Tam da bu noktada en çok sormak istediğim soruya geliyoruz. İktidar sorunu bir kenara artık bir muhalefet sorunu olduğu, CHP’nin muhalefet görevini yerine getiremediği yönünde eleştiriler var. Herhangi bir gelişme sonrası genelde ilk dillendirilenin “İlk seçimde gidiyorlar” tepkisi olduğu, bunun içi boş bir umut pompalama olduğu ve CHP’nin bir planı olmadığı söyleniyor… Yani gitmezlerse ne olacak? Özetle B planınız nedir? Seçim oldu ve yine kazandılar, o zaman plan ne? Neden muhalefetiniz yeterli bulunmuyor?
Çok olağanüstü bir dönemden geçtiğimiz tespitini çok uzun süredir yapıyoruz ve olağanüstü dönemlerin de olağanüstü siyasetler gerektiğini de çok uzun süredir söyleyenlerdeniz. Bir kere şuradan başlayayım, Türkiye’yi yıkan iktidar orada dururken sorumlunun muhalefet olduğunu söylemenin haksızlık olduğunu düşünüyorum. Elbette ki muhalefetin daha etkin yapabileceği şeyler vardır.
İktidarın hem ekonomik hem siyasi, tüm kurumların içinin boşaltılması anlamında öyle ciddi bir hasarı olduğunu söylüyorsunuz. Eleştiriler, ‘bu kadar hasara rağmen CHP hala daha yüzde 40 olamıyorsa’ yönünde… Haksızlık derken hani bunu da haksız bulmuyorum açıkçası…
Öncelikle olma hedefindeyiz onu söyleyeyim. Bu arada haksızlık derken yanlış anlaşılmasın böyle bir duygu varsa, siyasetçiye düşen de o duyguyu anlamaktır zaten. Sohbetin başından beri onu söylüyorum, biz sonuçta birilerini temsil ediyoruz. Temsil ettiğimiz ilke bütünü ve seçmenimizin ihtiyaçları ile bize duyurmak istediğini dinlemek ve hatta siyasetimizi buna göre sürekli değerlendirmekle yükümlüyüz. Tam da böyle bir siyasi profil çizdiğimi umuyorum. Yapmaya çalıştığım da bu çünkü… Onun için haksızlık derken duyguyu haksızlık olarak görmüyorum. Yani bazen iktidarın yaşıyor olduğumuz şeyi gözden kaçıracak kadar bu duyguyu pekiştirdiği kanaatindeyim. Kendi üzerinden sorumluluğu atmak üzere sürekli bir düşman yarattığı gibi, sorumlunun hep iktidar olmadığı yönünde bir kamusal baskı da yaratmış durumda. Şöyle bir güncel örnek vereyim. Ben Avrupa Konseyi Parlamenter Meclisi’nde Sosyalist Grup’ta başkanvekilliği yapıyorum.

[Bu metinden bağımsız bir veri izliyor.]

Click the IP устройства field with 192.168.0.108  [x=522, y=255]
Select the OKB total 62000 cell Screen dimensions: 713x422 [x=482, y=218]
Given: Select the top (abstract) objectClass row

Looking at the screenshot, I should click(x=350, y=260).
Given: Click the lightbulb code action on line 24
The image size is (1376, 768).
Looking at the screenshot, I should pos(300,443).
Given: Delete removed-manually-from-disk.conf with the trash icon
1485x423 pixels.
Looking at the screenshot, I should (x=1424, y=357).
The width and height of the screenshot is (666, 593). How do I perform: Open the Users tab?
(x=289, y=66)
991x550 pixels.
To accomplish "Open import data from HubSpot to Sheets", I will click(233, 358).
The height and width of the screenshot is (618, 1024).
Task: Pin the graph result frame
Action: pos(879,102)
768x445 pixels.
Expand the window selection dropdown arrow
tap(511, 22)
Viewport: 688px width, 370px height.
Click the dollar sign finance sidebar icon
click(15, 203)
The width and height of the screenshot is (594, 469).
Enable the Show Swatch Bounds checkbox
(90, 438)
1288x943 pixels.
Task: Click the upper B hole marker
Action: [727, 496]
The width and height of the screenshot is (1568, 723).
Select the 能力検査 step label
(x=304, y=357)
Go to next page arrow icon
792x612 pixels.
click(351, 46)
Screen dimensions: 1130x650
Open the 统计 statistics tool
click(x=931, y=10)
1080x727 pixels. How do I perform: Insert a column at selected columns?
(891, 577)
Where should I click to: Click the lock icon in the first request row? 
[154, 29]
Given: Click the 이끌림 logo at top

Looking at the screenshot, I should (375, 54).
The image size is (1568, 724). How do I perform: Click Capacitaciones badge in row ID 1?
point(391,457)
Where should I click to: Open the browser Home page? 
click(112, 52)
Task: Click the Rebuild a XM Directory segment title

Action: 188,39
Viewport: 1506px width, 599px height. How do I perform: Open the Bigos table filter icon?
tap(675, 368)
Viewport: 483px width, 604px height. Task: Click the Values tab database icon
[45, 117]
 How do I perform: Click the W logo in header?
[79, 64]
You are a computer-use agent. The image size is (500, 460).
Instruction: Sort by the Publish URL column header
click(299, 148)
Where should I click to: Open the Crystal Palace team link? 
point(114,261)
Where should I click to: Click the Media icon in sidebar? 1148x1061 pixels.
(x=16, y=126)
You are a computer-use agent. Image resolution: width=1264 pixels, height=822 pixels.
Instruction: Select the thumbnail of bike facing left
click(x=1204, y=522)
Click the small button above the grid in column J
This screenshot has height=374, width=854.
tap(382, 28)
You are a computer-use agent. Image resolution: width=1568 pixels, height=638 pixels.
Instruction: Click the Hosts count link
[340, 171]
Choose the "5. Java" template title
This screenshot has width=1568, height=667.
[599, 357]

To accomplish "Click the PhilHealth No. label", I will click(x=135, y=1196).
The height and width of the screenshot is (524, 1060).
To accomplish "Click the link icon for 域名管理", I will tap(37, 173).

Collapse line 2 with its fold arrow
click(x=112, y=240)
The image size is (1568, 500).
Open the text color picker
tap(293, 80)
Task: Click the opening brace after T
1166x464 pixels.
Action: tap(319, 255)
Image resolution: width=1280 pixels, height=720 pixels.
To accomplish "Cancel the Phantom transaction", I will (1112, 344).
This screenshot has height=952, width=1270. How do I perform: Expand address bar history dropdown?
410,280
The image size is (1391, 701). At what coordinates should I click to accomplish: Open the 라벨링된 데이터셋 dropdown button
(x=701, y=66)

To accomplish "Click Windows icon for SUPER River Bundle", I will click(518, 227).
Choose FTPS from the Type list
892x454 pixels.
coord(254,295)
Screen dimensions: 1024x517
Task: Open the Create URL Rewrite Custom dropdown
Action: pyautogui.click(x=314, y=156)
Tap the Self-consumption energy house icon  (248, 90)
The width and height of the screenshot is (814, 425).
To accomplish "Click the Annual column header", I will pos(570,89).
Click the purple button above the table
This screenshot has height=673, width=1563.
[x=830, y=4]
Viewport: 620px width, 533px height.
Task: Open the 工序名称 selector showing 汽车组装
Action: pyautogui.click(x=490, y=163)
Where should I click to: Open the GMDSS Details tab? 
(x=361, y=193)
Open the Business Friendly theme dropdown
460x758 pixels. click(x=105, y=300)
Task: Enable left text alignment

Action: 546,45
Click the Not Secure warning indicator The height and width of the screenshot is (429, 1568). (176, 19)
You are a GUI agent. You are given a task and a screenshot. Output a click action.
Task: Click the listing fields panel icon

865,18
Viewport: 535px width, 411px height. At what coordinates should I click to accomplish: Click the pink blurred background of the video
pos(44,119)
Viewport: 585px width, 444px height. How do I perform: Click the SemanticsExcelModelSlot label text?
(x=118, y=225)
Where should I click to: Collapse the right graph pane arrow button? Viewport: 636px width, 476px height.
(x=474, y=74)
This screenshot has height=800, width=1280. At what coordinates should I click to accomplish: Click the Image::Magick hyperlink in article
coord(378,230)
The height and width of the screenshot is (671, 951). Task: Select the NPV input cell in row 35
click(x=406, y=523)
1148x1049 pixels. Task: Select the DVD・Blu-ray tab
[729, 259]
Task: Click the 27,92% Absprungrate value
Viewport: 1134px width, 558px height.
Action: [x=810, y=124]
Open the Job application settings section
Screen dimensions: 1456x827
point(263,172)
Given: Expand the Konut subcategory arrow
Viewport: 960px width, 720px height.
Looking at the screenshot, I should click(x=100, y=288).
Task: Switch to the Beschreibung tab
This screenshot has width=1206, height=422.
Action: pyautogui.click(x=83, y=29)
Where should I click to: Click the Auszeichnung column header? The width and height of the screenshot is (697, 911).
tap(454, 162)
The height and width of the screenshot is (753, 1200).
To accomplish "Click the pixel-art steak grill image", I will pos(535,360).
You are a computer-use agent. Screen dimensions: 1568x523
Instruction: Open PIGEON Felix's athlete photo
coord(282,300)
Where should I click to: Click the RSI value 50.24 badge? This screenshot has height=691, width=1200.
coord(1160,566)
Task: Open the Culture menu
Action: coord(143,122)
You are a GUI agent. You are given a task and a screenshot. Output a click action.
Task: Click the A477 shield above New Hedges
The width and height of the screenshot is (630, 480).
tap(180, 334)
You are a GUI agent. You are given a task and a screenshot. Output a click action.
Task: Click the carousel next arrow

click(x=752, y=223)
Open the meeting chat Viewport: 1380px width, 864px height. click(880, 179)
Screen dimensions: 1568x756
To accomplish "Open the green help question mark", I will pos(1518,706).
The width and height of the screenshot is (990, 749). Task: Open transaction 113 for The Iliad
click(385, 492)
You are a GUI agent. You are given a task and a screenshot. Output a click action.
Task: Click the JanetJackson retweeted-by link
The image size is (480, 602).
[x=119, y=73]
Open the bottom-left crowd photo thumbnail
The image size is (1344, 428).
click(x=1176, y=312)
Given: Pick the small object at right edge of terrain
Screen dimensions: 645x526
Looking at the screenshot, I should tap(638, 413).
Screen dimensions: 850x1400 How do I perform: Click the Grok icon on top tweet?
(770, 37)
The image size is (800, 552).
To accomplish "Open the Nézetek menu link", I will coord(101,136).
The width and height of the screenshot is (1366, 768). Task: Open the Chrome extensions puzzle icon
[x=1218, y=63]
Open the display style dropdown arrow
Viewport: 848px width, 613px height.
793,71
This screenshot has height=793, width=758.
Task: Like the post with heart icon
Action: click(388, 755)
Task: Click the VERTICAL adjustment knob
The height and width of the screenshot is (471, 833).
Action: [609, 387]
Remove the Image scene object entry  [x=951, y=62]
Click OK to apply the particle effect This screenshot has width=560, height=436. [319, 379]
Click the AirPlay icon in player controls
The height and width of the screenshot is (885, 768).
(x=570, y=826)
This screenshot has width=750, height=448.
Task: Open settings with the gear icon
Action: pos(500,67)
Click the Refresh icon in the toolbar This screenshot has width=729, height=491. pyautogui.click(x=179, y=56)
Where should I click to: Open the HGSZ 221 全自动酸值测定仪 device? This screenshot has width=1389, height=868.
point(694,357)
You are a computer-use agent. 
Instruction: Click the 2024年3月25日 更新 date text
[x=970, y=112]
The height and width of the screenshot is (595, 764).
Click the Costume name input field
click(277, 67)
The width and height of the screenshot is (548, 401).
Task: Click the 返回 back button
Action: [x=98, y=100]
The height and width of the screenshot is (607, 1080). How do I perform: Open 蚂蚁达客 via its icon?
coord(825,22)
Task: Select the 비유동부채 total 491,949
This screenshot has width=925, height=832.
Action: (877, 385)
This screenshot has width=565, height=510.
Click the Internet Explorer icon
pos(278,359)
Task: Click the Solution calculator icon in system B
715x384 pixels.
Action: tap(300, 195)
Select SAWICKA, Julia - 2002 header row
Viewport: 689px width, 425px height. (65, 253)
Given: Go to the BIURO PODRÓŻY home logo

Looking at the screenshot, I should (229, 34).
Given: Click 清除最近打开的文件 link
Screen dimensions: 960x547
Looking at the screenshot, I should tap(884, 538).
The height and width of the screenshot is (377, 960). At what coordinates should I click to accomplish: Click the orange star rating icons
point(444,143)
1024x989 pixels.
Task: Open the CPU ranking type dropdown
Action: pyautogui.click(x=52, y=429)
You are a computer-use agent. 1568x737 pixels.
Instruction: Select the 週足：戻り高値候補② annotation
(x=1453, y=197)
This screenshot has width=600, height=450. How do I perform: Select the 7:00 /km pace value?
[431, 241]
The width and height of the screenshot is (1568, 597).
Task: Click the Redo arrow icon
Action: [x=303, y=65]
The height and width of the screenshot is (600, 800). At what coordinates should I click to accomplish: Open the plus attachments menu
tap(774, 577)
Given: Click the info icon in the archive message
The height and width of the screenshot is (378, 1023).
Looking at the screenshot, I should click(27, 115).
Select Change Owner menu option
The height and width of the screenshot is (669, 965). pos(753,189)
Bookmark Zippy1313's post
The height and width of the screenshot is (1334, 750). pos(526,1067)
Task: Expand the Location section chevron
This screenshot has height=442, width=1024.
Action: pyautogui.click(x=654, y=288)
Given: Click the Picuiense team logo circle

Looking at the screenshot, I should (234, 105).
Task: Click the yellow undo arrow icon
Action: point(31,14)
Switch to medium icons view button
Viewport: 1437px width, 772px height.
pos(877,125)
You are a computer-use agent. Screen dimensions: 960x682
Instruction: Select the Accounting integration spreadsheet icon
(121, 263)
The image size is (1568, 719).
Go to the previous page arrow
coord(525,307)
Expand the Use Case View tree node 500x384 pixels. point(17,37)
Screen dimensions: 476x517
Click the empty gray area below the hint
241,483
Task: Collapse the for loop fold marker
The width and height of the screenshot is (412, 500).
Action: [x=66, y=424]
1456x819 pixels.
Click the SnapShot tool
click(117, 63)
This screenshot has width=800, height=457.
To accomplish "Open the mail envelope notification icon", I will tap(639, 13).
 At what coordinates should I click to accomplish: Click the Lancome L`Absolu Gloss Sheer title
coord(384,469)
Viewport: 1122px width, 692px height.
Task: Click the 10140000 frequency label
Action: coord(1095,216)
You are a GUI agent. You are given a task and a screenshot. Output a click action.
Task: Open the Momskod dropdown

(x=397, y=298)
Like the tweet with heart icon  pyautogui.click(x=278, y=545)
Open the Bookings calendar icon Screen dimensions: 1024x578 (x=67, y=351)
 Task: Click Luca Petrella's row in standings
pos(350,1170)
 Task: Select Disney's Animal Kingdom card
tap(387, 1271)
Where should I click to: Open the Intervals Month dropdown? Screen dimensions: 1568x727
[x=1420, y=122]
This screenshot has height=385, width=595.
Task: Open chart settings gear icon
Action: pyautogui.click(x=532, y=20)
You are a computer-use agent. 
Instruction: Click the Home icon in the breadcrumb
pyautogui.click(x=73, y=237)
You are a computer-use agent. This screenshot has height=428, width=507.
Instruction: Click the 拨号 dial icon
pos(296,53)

Siz ilk temsilcisisiniz değil mi?
Sosyalist Grup’ta ilk başkanvekilliği yapan benim. Sosyalist Grup içindeki bu yönetim görevi pek çok ülkedeki siyasi gelişmeyi yakından takip ve gözlem imkanı veriyor. Dün bizim gruptan bir milletvekilimiz Belçika’da bakan oldu. Sonra grupta yazışmalar olurken, tebrik vs, şu gerçek Belçikalı yol arkadaşlarımız tarafından çok net bir şekilde ortaya kondu. “Bir ittifak yaptık” dediler. “Faşizan bir düzen var, bunu aşırı milliyetçilik duygusu üzerinden suiistimal ederek karşımızda otoriterleşen bir yapı kurulmuş vaziyette. Bu faşizan düzen karşısında sosyalistler, yeşiller, liberaller ve Hıristiyan demokratlar olarak bir ittifak kurduk” dediler. İşte zamanın ruhu bunu çağıyor, aynı sosyal devleti çağırdığı gibi. Aynı şekilde demokrasiye sahip çıkma ya da çıkmama arasında bir çelişki de zamanının ruhunu siyaseten tarif eder hale gelmiş vaziyette. Böyle siyasi görüşleri birbirinden çok farklı olan yapıları bir arada tutan şey bu farklılıkların varlığın devam edebilmesi demokrasi zeminine ihtiyacın olduğuna dair güçlü bir tespitin yapılıyor olması… Aynı durum Türkiye için de geçerli. Dolayısıyla “Bu dönemin olağanüstü koşullarının gerektirdiği olağanüstü siyaset ne?” derseniz Belçika örneğinde olduğu gibi birbirine hiç benzemeyen siyasi partilerin o farklılıkların devam için ihtiyaç duyulan demokrasi zeminine birlikte sahip çıkma hareketi… Cumhuriyet Halk Partisi’nin önderliğini yapıyor olduğu toplumsal muhalefetin siyasi adımları tam da böyle bir ittifakı tarif ediyor. Yerel seçimlerde bizi başarıya götürmüş olan, iktidarın değişebileceği duygusunu yaratan da tam da bu oldu.